Abstract
UNLABELLED: Influenza A viruses (IAV) infect a wide range of mammal and bird species and are responsible for seasonal outbreaks and occasional pandemics. Studying IAV requires methods to detect the presence of the virus in infected cells or animal models. Recombinant IAV expressing fluorescent proteins have allowed monitoring viral infection in cultured cells and ex vivo in the organs of infected animals. However, fluorescent-expressing IAV are often attenuated and are not suited for the imaging of infected animals using in vivo imaging systems (IVIS). To overcome this limitation, we generated a recombinant A/California/04/2009 H1N1 (pH1N1) expressing nanoluciferase (Nluc) from the non-structural (NS) viral segment (pH1N1-Nluc) that replicates efficiently in vitro , with growth kinetics and plaque morphology comparable to wild-type pH1N1 (pH1N1-WT). We used this pH1N1-Nluc to demonstrate its ability to identify neutralizing antibodies and antivirals, with neutralization and inhibition results comparable to pH1N1-WT. In mice, pH1N1-Nluc was able to induce similar body weight loss and mortality, and viral titers comparable to pH1N1-WT, results that were recapitulated in a ferret model of IAV infection. Using IVIS, pH1N1-Nluc enabled non-invasive, real-time tracking of viral infection in vivo and ex vivo following infection of mice with viral titers comparable to pH1N1-WT. The flexibility of this approach was further demonstrated by the generation of a Nluc-expressing recombinant A/Puerto Rico/8/1934 H1N1 (PR8-Nluc). Altogether, our results demonstrate that Nluc-expressing recombinant IAV represent a valuable tool for in vitro and in vivo studies, including the identification of antivirals and/or neutralizing antibodies, and to assess protective efficacy of vaccines.

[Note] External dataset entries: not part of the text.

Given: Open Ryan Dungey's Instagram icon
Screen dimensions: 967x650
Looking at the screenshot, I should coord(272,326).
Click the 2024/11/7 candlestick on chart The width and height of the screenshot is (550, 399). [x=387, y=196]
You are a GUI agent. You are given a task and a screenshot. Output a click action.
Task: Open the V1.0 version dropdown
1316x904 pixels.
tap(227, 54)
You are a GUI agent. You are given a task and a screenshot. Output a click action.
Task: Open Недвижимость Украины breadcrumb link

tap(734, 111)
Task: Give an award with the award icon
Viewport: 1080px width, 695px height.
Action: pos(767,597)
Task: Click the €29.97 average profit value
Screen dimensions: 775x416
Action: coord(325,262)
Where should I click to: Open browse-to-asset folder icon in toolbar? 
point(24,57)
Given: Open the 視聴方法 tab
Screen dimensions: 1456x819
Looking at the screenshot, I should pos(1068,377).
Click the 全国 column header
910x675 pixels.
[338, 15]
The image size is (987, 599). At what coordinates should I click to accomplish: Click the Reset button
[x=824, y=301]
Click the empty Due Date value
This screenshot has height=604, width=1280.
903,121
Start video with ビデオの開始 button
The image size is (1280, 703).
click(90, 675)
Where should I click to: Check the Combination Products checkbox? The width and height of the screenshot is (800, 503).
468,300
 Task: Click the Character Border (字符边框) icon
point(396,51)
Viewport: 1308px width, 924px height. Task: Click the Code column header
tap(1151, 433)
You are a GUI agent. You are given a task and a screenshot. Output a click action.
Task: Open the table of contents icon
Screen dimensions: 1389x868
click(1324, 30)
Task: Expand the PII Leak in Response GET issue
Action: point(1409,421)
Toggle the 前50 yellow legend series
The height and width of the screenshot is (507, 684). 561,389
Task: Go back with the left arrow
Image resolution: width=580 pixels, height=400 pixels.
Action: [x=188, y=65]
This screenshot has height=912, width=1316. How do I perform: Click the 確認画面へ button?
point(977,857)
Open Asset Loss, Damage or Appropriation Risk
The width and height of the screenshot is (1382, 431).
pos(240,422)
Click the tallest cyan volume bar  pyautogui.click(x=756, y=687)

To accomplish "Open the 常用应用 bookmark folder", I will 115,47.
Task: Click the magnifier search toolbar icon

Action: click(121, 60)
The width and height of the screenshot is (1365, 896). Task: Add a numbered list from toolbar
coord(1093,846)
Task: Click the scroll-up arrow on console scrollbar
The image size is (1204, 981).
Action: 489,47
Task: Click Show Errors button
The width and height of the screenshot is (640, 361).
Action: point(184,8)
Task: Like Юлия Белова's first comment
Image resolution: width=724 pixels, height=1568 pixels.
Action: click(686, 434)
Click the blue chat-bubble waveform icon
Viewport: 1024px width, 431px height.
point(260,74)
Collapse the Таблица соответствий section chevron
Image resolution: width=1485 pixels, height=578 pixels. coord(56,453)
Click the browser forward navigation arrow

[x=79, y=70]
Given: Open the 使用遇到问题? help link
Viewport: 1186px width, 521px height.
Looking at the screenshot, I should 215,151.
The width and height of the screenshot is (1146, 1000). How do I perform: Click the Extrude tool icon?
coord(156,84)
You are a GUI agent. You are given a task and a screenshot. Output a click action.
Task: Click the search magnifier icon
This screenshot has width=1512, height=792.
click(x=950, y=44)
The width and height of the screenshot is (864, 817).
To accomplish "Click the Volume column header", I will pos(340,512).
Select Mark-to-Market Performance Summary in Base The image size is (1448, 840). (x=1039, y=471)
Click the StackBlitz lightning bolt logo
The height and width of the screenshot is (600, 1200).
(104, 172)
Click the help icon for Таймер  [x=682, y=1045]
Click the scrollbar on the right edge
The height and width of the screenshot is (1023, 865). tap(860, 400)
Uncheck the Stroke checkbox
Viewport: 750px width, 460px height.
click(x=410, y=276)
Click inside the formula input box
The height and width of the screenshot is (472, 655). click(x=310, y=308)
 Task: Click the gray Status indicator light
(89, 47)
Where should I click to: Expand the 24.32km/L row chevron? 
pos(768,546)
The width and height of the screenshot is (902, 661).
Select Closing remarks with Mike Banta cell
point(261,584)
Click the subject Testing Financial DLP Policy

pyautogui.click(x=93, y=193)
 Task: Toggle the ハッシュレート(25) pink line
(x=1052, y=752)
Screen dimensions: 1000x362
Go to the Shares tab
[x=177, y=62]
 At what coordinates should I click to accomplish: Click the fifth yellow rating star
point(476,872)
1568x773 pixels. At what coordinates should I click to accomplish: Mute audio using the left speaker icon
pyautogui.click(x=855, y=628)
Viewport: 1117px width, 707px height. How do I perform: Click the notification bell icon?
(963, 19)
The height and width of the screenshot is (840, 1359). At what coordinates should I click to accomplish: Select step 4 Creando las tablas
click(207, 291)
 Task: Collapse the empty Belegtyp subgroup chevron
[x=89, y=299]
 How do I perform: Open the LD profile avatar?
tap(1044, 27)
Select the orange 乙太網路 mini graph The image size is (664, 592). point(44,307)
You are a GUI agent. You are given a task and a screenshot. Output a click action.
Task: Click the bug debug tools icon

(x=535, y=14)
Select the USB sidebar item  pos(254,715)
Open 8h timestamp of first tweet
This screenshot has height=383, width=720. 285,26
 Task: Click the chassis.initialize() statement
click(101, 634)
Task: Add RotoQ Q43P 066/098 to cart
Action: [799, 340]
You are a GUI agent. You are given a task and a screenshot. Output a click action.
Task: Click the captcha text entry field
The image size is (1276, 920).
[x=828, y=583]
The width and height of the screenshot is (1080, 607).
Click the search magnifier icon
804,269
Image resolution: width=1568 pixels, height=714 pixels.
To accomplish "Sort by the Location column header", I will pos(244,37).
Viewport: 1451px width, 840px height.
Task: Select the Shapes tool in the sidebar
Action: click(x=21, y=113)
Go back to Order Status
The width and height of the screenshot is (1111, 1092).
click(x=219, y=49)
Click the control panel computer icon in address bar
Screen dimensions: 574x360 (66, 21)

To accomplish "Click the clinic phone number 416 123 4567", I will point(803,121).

IMPORTANCE: Despite the availability of recombinant influenza A viruses (IAV) expressing fluorescent reporter genes to track viral infections in vitro and ex vivo , these viruses are often attenuated and do not represent the best option for imaging entire animals using in vivo imaging systems (IVIS). To solve this limitation, we generated recombinant influenza pandemic A/California/04/2009 H1N1 expressing nanoluciferase (pH1N1-Nluc) from the viral non-structural (NS) segment and demonstrate how expression of Nluc does not affect viral replication in vitro or viral pathogenesis in vivo. Importantly, we demonstrate the feasibility of detecting pH1N1-Nluc infection in vivo using IVIS. We also validate the flexibility of this approach by generating an influenza A/Puerto Rico/8/1934 H1N1 (PR8-Nluc). Our results support the feasibility of using these recombinant IAVs expressing Nluc from the NS segment for in vitro and in vivo studies, including the identification of neutralizing antibodies and/or antivirals, and to assess protective efficacy of vaccines.